Excerpt from a dataset

---------------

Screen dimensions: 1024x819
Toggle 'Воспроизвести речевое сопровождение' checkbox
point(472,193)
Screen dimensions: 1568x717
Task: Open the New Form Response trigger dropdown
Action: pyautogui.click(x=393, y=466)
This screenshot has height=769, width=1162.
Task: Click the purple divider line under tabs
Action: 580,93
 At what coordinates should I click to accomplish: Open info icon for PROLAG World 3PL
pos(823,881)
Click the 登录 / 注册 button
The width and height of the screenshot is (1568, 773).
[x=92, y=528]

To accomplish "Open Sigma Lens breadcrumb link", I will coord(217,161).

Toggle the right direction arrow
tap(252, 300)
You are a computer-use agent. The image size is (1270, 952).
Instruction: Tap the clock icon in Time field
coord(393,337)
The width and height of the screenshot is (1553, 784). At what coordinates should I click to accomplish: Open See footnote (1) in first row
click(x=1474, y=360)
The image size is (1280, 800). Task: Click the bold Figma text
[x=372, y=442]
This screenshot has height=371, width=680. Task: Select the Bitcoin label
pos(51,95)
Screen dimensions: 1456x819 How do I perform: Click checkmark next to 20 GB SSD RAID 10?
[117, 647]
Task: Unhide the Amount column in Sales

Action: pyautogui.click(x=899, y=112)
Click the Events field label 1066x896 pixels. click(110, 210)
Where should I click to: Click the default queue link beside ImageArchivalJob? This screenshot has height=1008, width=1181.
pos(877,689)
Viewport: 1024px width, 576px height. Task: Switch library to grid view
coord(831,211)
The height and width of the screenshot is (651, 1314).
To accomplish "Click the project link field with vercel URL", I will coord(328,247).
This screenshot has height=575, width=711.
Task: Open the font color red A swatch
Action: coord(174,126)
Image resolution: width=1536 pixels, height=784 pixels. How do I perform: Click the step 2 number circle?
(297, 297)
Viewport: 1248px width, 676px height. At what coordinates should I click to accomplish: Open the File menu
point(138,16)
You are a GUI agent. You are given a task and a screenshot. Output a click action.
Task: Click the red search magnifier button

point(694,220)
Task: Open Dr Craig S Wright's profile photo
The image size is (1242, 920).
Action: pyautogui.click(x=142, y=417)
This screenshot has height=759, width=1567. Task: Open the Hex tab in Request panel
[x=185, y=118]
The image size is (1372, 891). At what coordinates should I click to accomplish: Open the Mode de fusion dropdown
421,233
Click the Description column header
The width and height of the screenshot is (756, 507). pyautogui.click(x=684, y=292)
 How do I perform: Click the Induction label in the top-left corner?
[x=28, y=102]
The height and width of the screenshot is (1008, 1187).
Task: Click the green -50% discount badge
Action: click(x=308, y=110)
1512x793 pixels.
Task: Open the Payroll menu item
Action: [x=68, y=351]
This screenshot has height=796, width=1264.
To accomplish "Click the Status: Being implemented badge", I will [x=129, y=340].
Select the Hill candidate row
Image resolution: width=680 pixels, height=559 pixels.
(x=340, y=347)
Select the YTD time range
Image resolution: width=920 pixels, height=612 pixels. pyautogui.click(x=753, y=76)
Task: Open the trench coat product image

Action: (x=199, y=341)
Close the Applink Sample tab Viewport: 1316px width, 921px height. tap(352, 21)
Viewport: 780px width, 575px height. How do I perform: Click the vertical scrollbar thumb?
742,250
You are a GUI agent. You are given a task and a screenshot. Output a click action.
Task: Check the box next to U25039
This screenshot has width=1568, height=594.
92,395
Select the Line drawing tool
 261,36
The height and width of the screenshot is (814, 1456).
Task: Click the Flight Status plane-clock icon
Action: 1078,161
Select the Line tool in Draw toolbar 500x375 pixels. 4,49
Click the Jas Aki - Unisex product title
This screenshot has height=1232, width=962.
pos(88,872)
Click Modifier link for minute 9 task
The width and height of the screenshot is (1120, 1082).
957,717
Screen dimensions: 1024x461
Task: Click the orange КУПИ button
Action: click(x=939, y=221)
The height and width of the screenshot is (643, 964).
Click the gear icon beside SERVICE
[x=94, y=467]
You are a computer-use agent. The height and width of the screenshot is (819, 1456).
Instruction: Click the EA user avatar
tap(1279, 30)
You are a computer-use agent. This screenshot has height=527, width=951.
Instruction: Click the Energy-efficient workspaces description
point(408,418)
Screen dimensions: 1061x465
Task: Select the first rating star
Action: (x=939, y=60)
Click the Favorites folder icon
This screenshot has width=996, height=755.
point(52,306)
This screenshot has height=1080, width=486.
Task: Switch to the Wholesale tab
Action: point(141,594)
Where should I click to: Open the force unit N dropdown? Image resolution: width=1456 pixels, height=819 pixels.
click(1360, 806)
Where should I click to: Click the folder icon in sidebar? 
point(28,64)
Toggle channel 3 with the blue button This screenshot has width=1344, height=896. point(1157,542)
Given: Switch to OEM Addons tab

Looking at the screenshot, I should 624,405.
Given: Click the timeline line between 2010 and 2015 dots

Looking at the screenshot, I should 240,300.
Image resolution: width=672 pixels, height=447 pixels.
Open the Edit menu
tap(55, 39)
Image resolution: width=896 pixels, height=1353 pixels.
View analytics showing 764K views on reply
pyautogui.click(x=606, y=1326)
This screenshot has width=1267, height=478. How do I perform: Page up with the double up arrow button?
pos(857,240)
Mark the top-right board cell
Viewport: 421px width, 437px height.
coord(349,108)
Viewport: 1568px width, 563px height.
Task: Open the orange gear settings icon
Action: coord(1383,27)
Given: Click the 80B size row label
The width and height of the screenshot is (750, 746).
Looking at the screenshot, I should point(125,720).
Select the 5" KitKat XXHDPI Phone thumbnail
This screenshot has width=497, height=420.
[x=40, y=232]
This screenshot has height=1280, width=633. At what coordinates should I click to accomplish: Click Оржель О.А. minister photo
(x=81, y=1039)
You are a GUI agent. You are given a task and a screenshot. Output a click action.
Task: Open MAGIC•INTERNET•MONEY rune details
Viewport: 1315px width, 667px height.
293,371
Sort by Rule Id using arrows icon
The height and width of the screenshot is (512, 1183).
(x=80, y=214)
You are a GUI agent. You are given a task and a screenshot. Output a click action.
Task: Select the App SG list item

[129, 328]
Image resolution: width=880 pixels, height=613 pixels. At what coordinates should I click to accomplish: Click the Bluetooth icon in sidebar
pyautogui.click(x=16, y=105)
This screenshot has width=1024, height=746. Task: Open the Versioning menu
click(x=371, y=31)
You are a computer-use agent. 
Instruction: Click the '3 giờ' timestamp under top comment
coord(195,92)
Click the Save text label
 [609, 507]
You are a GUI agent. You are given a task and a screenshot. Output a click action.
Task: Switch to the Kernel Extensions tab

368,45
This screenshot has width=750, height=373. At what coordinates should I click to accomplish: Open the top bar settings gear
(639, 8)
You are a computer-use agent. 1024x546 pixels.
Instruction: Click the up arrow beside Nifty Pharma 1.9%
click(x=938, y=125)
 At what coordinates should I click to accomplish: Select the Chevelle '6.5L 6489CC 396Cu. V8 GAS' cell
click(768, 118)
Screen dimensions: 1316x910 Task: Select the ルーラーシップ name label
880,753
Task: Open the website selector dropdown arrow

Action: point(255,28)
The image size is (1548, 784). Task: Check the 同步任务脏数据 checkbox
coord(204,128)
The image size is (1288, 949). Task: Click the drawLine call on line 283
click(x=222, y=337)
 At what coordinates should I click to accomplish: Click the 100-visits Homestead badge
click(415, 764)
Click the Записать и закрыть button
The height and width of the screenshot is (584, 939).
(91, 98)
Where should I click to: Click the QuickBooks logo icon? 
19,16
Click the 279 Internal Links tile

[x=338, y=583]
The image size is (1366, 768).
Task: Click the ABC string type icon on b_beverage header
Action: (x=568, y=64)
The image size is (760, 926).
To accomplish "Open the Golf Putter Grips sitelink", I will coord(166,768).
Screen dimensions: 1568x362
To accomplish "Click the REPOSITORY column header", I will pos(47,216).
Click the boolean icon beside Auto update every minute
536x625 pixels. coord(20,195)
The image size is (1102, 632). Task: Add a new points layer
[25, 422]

---------------

:: Requirement ::
Update the stretch from the line that contains "The image size is (1288, 949)." through the end of the material by replacing "Golf Putter Grips" with "Tennis Racket Grips". Reproduce only those lines, with everything else left unchanged.

:: Result of the task ::
The image size is (1288, 949). Task: Click the drawLine call on line 283
click(x=222, y=337)
 At what coordinates should I click to accomplish: Click the 100-visits Homestead badge
click(415, 764)
Click the Записать и закрыть button
The height and width of the screenshot is (584, 939).
(91, 98)
Where should I click to: Click the QuickBooks logo icon? 
19,16
Click the 279 Internal Links tile

[x=338, y=583]
The image size is (1366, 768).
Task: Click the ABC string type icon on b_beverage header
Action: (x=568, y=64)
The image size is (760, 926).
To accomplish "Open the Tennis Racket Grips sitelink", I will coord(166,768).
Screen dimensions: 1568x362
To accomplish "Click the REPOSITORY column header", I will pos(47,216).
Click the boolean icon beside Auto update every minute
536x625 pixels. coord(20,195)
The image size is (1102, 632). Task: Add a new points layer
[25, 422]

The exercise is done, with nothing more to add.